**Exercise**
Reply with each record repeated exactly.

◇ ◇ ◇ ◇ ◇

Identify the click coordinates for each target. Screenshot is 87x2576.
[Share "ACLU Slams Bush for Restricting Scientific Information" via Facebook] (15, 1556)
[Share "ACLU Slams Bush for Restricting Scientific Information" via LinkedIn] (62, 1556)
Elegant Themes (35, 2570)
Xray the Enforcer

◇ ◇ ◇ ◇ ◇

**The answer**
Identify the click coordinates for each target. Screenshot is 87x2576.
[Share "ACLU Slams Bush for Restricting Scientific Information" via Facebook] (15, 1556)
[Share "ACLU Slams Bush for Restricting Scientific Information" via LinkedIn] (62, 1556)
Elegant Themes (35, 2570)
Xray the Enforcer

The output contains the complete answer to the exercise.